By sector, Goldman Sachs found that mutual fund managers appear most optimistic about companies that sell non-essential items to consumers. A strengthening job market would help consumers spend more, and employers have added more than 200,000 jobs in each of the last five months. The last time that happened was in 1999-2000.

Fund managers appear to be least confident about utility stocks, which many say have become too expensive relative to their earnings following strong stock-price gains.

— JUST BEING AVERAGE IS AN ACCOMPLISHMENT.

Everyone would like to be the best. It's why investors consider the higher fees charged by actively managed mutual funds.
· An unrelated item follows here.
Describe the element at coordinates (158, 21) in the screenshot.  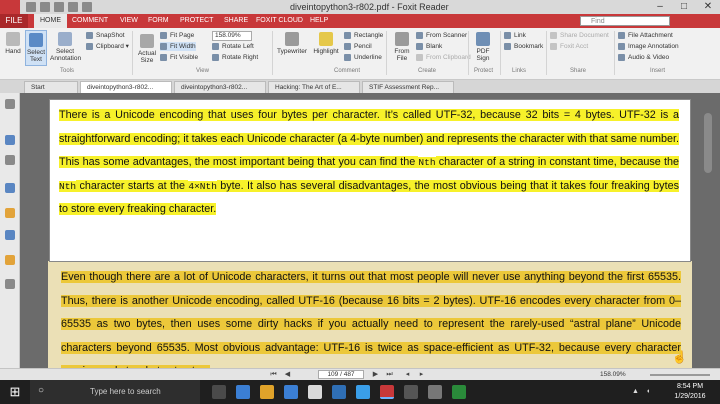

These funds hire stock pickers to buy winning stocks, all in hopes of beating their peers and broad-market indexes.

But few funds are able to do it consistently. Consider the 1,431 U.S. stock funds that ranked among the top half of their peers for one-year performance in March 2010. The following year, only 43 percent of the funds in that group were able to replicate their success, according to S&P Dow Jones Indices. Less than 5 percent were able to do it five years in a row.

To be sure, many stock pickers would ask investors to consider their long-term records — how their funds' five-year returns compare with their peers — rather than just whether they beat them for five successive years. That's also a tough task: Only 27 percent of all large-cap stock funds had better five-year returns than the Standard & Poor's 500 index through 2013, according to S&P Dow Jones Indices.

— WE'RE PAYING LESS FOR MUTUAL FUNDS IN OUR 401(k)S.

It's a race to the bottom for mutual fund expenses, and investors are the ultimate winners.

Expense ratios have been dropping for all kinds of mutual funds for years, and they're even lower for savers with funds in 401(k) accounts. Last year, investors paid an average expense ratio of 0.58 percent for stock funds in 401(k) accounts, according to the Investment Company Institute. That means for every $10,000 in fund assets, $58 went to cover expenses.

That's down from 0.63 percent a year earlier. It's also lower than the average expense ratio of 0.74 percent paid for stock funds by all investors, including those buying funds in taxable accounts.

One benefit for savers with 401(k) accounts is that some plans offer easy access to institutional share classes of mutual funds. These have lower expense ratios than share classes offered to average investors and are usually reserved for big investors who can afford a $100,000 or even a $1 million initial investment.